Connor Mark Simpson (born 24 January 2000) is an English professional footballer who plays as a forward for Northern Premier League club Whitby Town.

Playing career
Simpson made his senior debut for Hartlepool as a substitute for Lewis Hawkins in a 1–0 defeat to Cheltenham Town on 29 April 2017. On 2 September 2017, Simpson scored his first goal for Hartlepool on his first senior start for the club in a 3–1 win over Maidstone United. The goal meant that he was the first player born in the 21st century to have scored for Hartlepool United.

Simpson left Hartlepool to join Championship side Preston North End in January 2018 for a fee of £50,000. Simpson made his Preston debut in January 2018 coming on as a late substitute against Aston Villa.

Simpson joined Northern Premier League club Hyde United on a short-term loan deal in October 2018 and scored in his second appearance for the club against South Shields.
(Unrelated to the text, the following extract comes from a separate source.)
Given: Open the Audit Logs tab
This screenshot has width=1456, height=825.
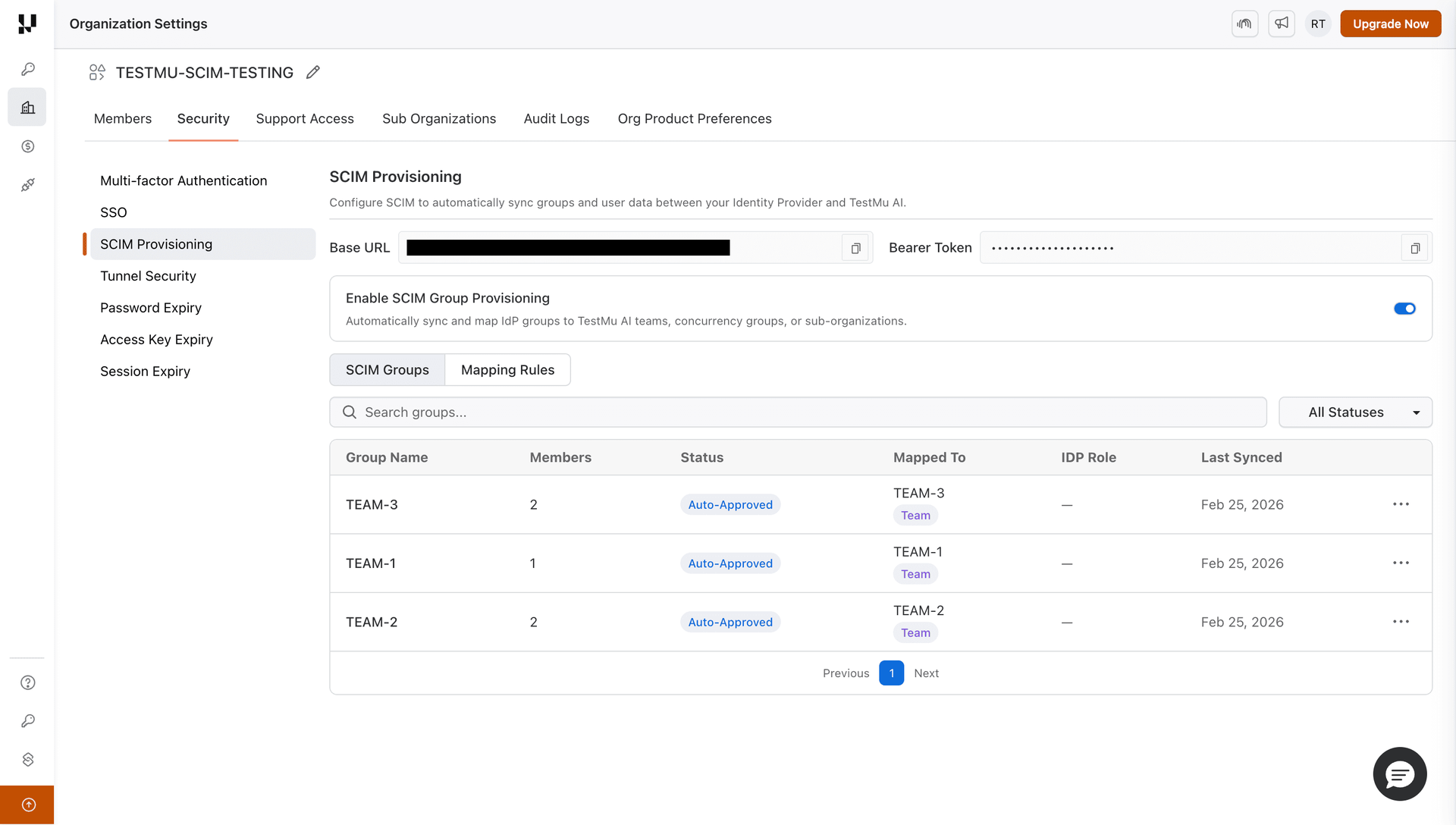Looking at the screenshot, I should click(x=556, y=119).
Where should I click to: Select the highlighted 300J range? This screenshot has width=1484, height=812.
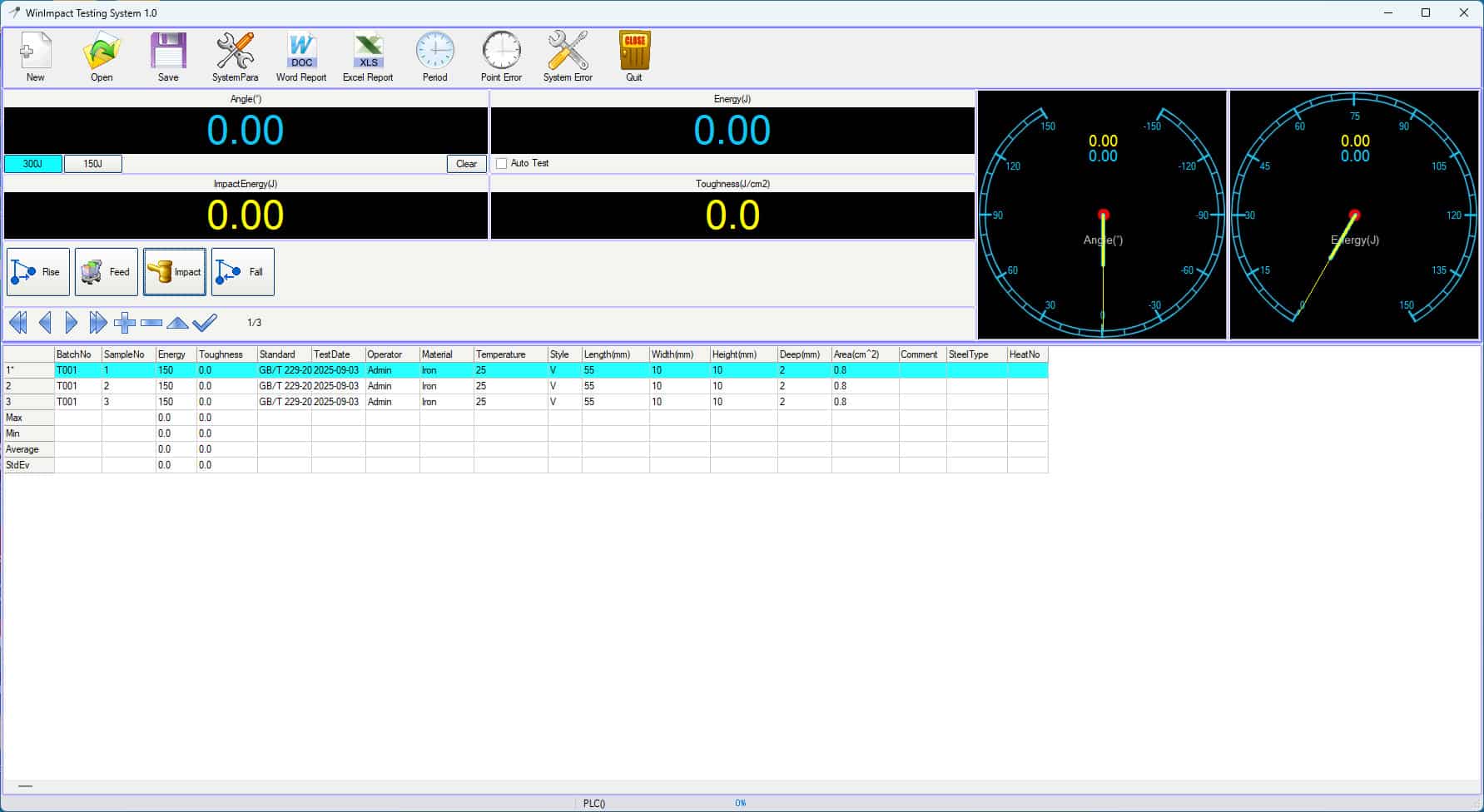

After scoring five goals in nine games for Hyde, Simpson's loan deal was extended until January 2019.

Simpson then joined League Two side Carlisle United on loan until the end of the 2018–19 season. He played eight times for the club, scoring once.

On 2 September 2019, Simpson joined League One side Accrington Stanley on a season-long loan deal. He scored once for Accrington in an EFL Trophy win against Liverpool U23s.

Simpson was released by Preston at the end of 2019–20 season and ended up signing for League of Ireland side Cork City. He left Cork three months later and signed for Scarborough Athletic in October 2020. In February 2021, Simpson went on trial with Norwich City. Due to Scarborough's season being cancelled due to the COVID-19 outbreak, he failed to play to a single game for the non-league club and signed for Icelandic side Kórdrengir in April 2021.

In January 2022, he moved to Cymru Premier side Connah's Quay Nomads. On 6 February 2022, Simpson scored in a penalty shootout win in the Welsh League Cup final.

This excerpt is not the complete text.